-- Opening Marker --

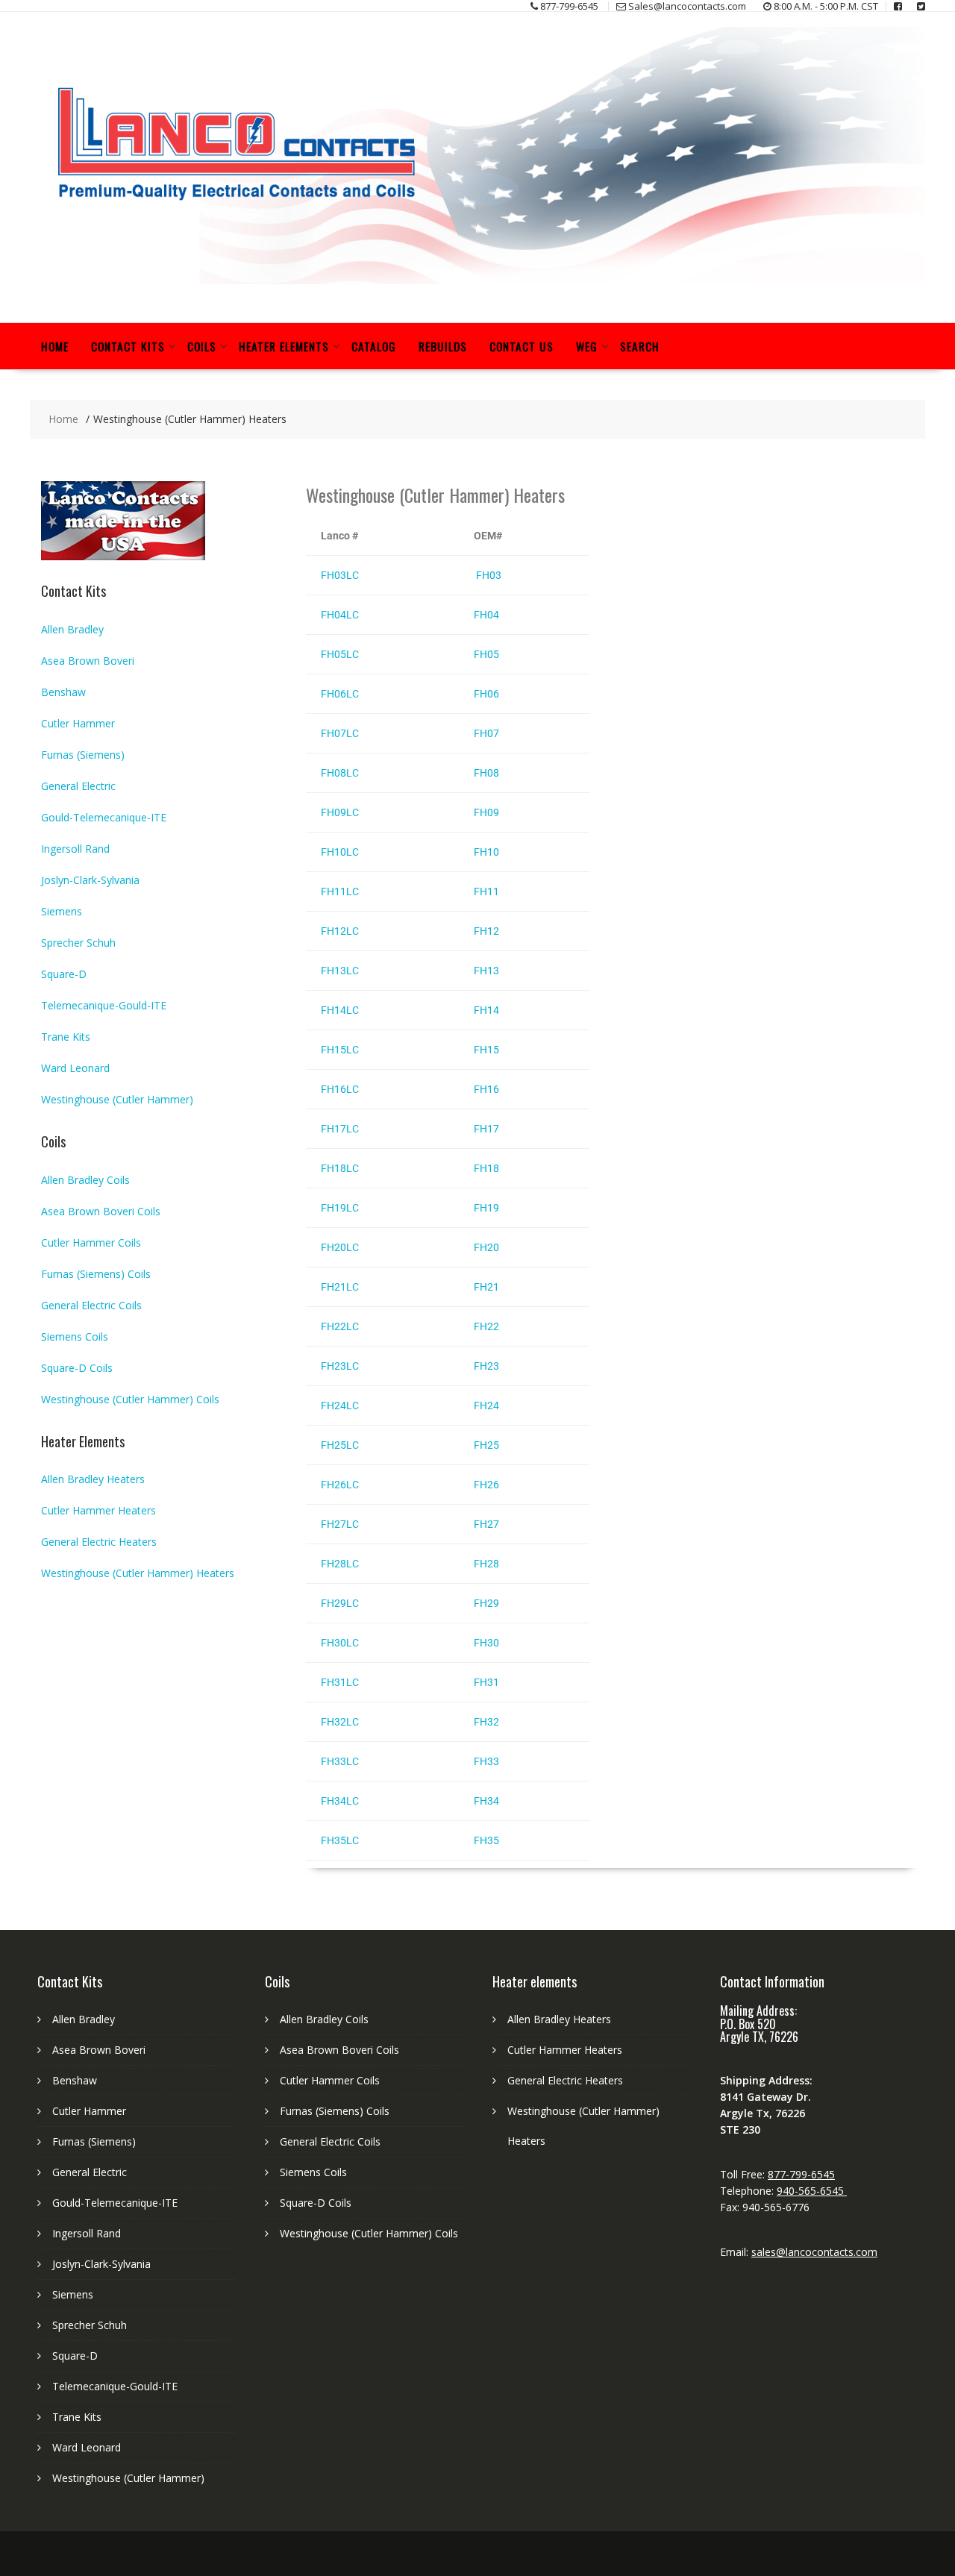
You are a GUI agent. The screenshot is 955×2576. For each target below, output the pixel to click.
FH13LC (340, 971)
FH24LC (340, 1405)
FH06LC (340, 694)
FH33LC (340, 1761)
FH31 (486, 1682)
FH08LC (340, 773)
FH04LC (340, 615)
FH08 (486, 773)
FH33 (486, 1761)
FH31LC (340, 1682)
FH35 (486, 1840)
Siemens (61, 911)
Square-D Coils (77, 1368)
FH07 (486, 733)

-- Closing Marker --

§ **Directions**
The lines above should be transcribed exactly, with every image removed.

§ **Result**
You are a GUI agent. The screenshot is 955×2576. For each target below, output the pixel to click.
FH13LC (340, 971)
FH24LC (340, 1405)
FH06LC (340, 694)
FH33LC (340, 1761)
FH31 (486, 1682)
FH08LC (340, 773)
FH04LC (340, 615)
FH08 (486, 773)
FH33 (486, 1761)
FH31LC (340, 1682)
FH35 (486, 1840)
Siemens (61, 911)
Square-D Coils (77, 1368)
FH07 (486, 733)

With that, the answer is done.